Regardless, it was certainly one thing; bold. It’s potentially more than a stopgap measure, and it’s potentially one that restores the Vikings’ lofty aspirations in the short-term. Just what are the Vikings getting in Bradford, who will turn 29 on Election Day? Here are five things to know about him:
1) He was the No. 1 overall pick out of Oklahoma in 2010. Yes, that means he was (briefly) a college teammate of Adrian Peterson. It also mean he was once judged as the best prospect in all of college football. No. 1 overall picks who are QBs tend to have a pretty good track record. Quarterbacks have been chosen No. 1 overall 13 times in the last 20 drafts. Bradford probably falls somewhere in the middle of those selections — nowhere near a bust like JaMarcus Russell (2007) and nowhere near the first-ballot Hall of Famer like Peyton Manning. He’s one of eight No. 1 overall QB picks who figures to start at least the majority of his team’s games this season if healthy. The other seven: Carson Palmer, Eli Manning, Alex Smith, Matthew Stafford, Cam Newton Andrew Luck and Jameis Winston. That’s pretty good company.

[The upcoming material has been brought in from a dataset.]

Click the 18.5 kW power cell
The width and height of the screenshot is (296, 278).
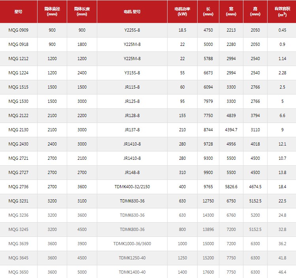click(182, 30)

2) The scariest part of this trade from a Vikings standpoint is that Bradford has had his own injury problems in the past. I talked earlier this week to Joe Banner, a former Eagles executive (though not during Bradford’s time there) and he stressed the importance of the Vikings getting a durable replacement.
Bradford had a shoulder injury that limited him to just three games in his final college season. After a strong rookie year in which he started all 16 games, Bradford missed six games with an ankle sprain in his second season, 2011. He tore his left ACL midway through the 2013 season and re-tore in the 2014 preseason, causing him to miss 25 regular-season games combined between the two years. And he missed two games last season with the Eagles due to injuries. That’s 33 missed games in his first six seasons in the NFL — more than one-third of the possible games.
3) Overall, though, Bradford was pretty good in 2015 with the Eagles. He started 14 games and threw for 3,725 yards while completing 65 percent of his passes. Pro Football Focus had him graded as the No. 12 QB in the NFL last season (one spot ahead of Bridgewater, who they had 13). PFF also noted that Bradford led the NFL in adjusted completion percentage vs. pressure, something that could be important given the pressure he figures to face behind the Vikings’ still-in-question offensive line.
4) Bradford has a two-year contract, a fact that could mean a lot of things. It’s tough not to speculate that it could mean the Vikings fear Bridgewater won’t be ready in 2017. At the very least, it means they have a viable option this year and beyond.
5) The knock on Bradford is inconsistency, and playing in yet another offensive system will be an interesting adjustment. Still, what Vikings fans should expect — assuming of course that Bradford stays healthy — is a quarterback who is good on short passes and is surprisingly accurate on really deep throws. He’s not as great in the 15-30 yard range, so again we’ll see how that works with Norv Turner’s system. The bottom line is the Vikings have given themselves a chance to be contenders, but a lot has to go right with Bradford for that to be the case. Then again, the same could be said for late replacements in 1998 (Randall Cunningham) and 2009 (Brett Favre). If this season is anything like those (minus, you know, the crushing NFC title game heartbreak), this trade will have been more than worth it.